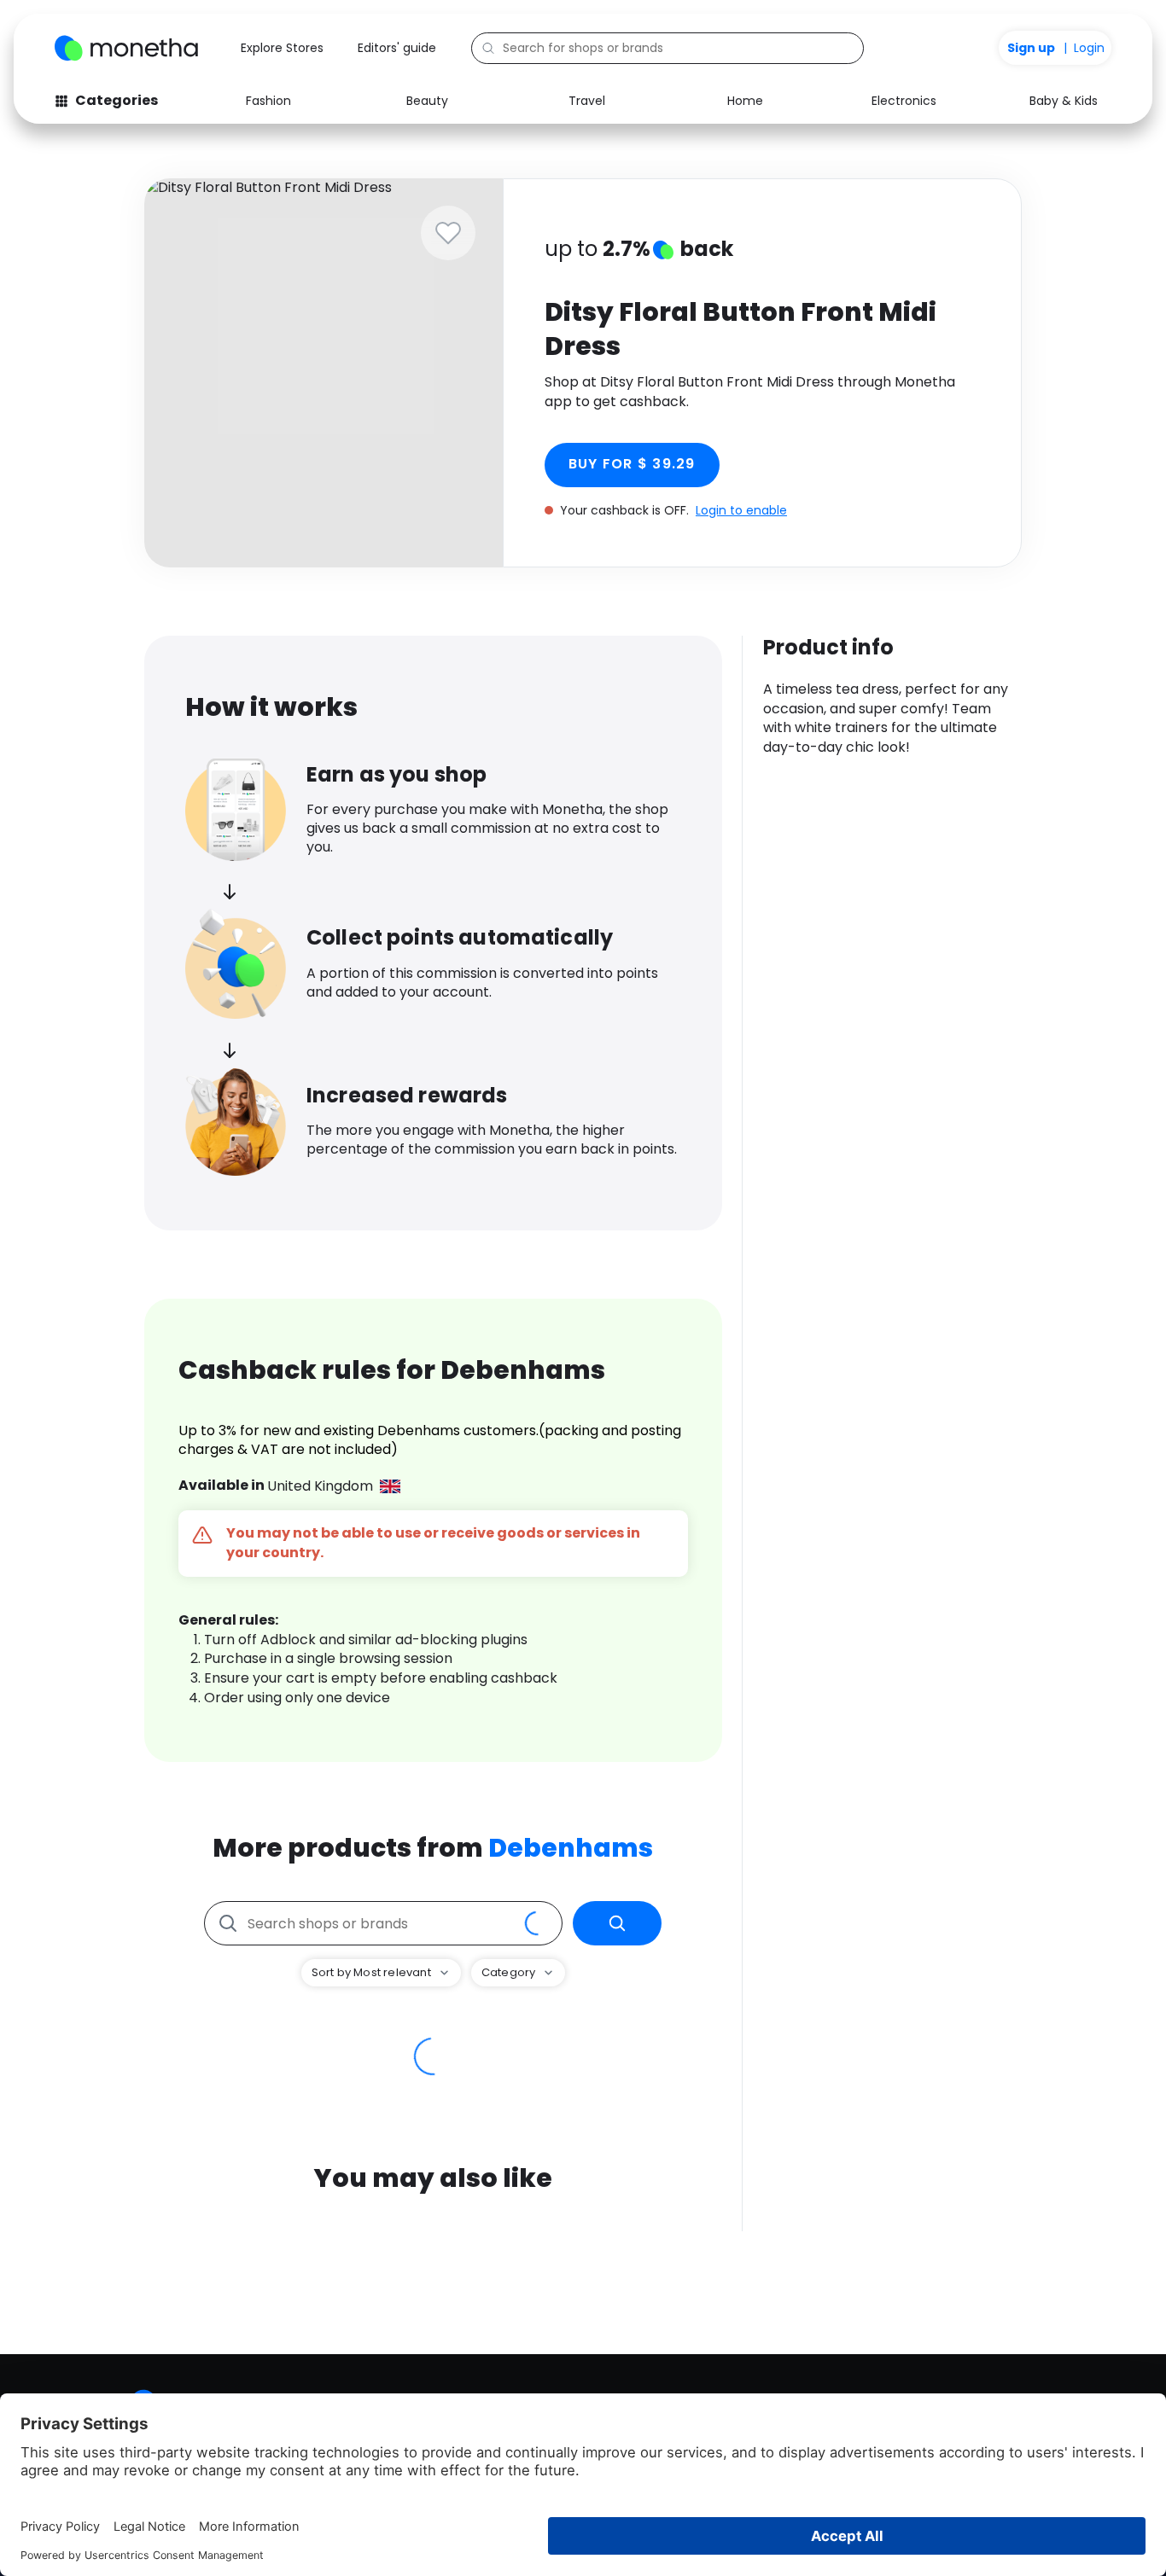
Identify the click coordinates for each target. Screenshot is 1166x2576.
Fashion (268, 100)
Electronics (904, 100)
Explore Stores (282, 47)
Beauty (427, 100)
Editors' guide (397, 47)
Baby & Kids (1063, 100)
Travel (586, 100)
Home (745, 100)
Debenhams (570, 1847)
== == ==
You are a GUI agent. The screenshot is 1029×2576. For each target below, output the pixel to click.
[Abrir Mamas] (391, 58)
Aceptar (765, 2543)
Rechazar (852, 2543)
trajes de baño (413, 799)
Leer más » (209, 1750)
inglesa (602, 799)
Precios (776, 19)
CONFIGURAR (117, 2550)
== == ==
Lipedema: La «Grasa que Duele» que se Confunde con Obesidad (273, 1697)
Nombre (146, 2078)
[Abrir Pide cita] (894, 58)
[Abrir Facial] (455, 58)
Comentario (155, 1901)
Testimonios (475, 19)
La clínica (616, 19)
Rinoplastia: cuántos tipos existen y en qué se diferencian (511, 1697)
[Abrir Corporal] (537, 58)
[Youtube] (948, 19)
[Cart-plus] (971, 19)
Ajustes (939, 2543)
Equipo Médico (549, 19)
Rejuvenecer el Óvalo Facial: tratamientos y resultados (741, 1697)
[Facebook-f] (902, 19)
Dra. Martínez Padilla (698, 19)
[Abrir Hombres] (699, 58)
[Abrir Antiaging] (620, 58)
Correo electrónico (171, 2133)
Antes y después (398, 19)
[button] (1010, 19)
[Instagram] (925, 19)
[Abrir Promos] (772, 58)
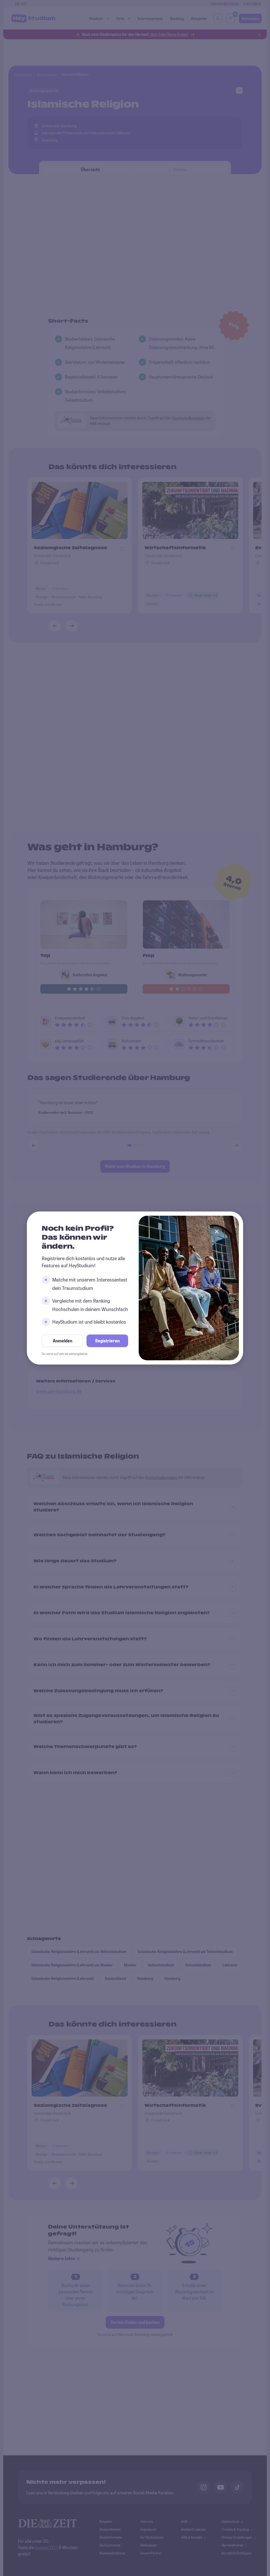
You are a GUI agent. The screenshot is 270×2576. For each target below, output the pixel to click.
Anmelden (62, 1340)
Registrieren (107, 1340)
== == ==
### WHAT THE TASK ASKS:
Look through the entries. Copy out each line with "agent" in it.

### WRITTEN SOLUTION:
You are a GUI agent. The screenshot is 1029×2576. For each target below, output the pixel to click.
You are a GUI agent. The screenshot is 270×2576. For each target below, output the pixel to click.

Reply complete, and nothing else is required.